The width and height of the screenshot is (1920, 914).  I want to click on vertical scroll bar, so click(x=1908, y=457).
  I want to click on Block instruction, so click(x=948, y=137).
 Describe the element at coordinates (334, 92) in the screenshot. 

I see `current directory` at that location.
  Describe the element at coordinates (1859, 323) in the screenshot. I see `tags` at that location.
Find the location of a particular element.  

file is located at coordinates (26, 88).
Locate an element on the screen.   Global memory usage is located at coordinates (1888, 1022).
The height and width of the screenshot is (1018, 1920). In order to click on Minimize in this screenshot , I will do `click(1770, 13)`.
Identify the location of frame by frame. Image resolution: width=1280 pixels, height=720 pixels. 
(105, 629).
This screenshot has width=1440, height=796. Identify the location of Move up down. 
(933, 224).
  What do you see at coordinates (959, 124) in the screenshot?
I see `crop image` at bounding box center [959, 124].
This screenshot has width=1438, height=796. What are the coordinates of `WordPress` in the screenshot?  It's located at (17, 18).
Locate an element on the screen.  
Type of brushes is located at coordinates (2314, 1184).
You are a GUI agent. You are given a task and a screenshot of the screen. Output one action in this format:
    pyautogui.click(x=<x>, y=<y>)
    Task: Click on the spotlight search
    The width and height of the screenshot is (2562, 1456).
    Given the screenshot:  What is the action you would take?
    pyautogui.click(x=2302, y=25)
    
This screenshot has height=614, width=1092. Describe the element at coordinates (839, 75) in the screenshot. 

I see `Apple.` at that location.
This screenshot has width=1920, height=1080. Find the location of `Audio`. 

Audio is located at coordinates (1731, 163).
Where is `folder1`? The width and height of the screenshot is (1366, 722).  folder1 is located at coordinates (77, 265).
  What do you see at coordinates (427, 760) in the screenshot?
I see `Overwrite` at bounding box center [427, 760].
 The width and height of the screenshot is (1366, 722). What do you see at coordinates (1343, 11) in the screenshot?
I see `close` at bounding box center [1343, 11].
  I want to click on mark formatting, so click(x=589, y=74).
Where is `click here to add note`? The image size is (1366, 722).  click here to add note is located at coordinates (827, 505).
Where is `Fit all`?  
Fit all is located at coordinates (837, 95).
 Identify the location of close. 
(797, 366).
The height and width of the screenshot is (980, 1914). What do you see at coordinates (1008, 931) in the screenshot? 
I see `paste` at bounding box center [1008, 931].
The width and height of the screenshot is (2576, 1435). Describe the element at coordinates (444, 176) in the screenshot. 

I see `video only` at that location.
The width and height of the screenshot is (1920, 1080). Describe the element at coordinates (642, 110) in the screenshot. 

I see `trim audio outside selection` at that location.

Stated problem => Update the material above so that each "Identify the location of" becomes "Find the position of", and reproduce every line with nothing else altered.

Written solution =>
The width and height of the screenshot is (1920, 914).  I want to click on vertical scroll bar, so click(x=1908, y=457).
  I want to click on Block instruction, so click(x=948, y=137).
 Describe the element at coordinates (334, 92) in the screenshot. 

I see `current directory` at that location.
  Describe the element at coordinates (1859, 323) in the screenshot. I see `tags` at that location.
Find the location of a particular element.  

file is located at coordinates (26, 88).
Locate an element on the screen.   Global memory usage is located at coordinates (1888, 1022).
The height and width of the screenshot is (1018, 1920). In order to click on Minimize in this screenshot , I will do `click(1770, 13)`.
Find the position of frame by frame. Image resolution: width=1280 pixels, height=720 pixels. 
(105, 629).
This screenshot has width=1440, height=796. Find the position of Move up down. 
(933, 224).
  What do you see at coordinates (959, 124) in the screenshot?
I see `crop image` at bounding box center [959, 124].
This screenshot has width=1438, height=796. What are the coordinates of `WordPress` in the screenshot?  It's located at (17, 18).
Locate an element on the screen.  
Type of brushes is located at coordinates (2314, 1184).
You are a GUI agent. You are given a task and a screenshot of the screen. Output one action in this format:
    pyautogui.click(x=<x>, y=<y>)
    Task: Click on the spotlight search
    The width and height of the screenshot is (2562, 1456).
    Given the screenshot:  What is the action you would take?
    pyautogui.click(x=2302, y=25)
    
This screenshot has height=614, width=1092. Describe the element at coordinates (839, 75) in the screenshot. 

I see `Apple.` at that location.
This screenshot has width=1920, height=1080. Find the location of `Audio`. 

Audio is located at coordinates (1731, 163).
Where is `folder1`? The width and height of the screenshot is (1366, 722).  folder1 is located at coordinates (77, 265).
  What do you see at coordinates (427, 760) in the screenshot?
I see `Overwrite` at bounding box center [427, 760].
 The width and height of the screenshot is (1366, 722). What do you see at coordinates (1343, 11) in the screenshot?
I see `close` at bounding box center [1343, 11].
  I want to click on mark formatting, so click(x=589, y=74).
Where is `click here to add note`? The image size is (1366, 722).  click here to add note is located at coordinates (827, 505).
Where is `Fit all`?  
Fit all is located at coordinates (837, 95).
 Find the position of close. 
(797, 366).
The height and width of the screenshot is (980, 1914). What do you see at coordinates (1008, 931) in the screenshot? 
I see `paste` at bounding box center [1008, 931].
The width and height of the screenshot is (2576, 1435). Describe the element at coordinates (444, 176) in the screenshot. 

I see `video only` at that location.
The width and height of the screenshot is (1920, 1080). Describe the element at coordinates (642, 110) in the screenshot. 

I see `trim audio outside selection` at that location.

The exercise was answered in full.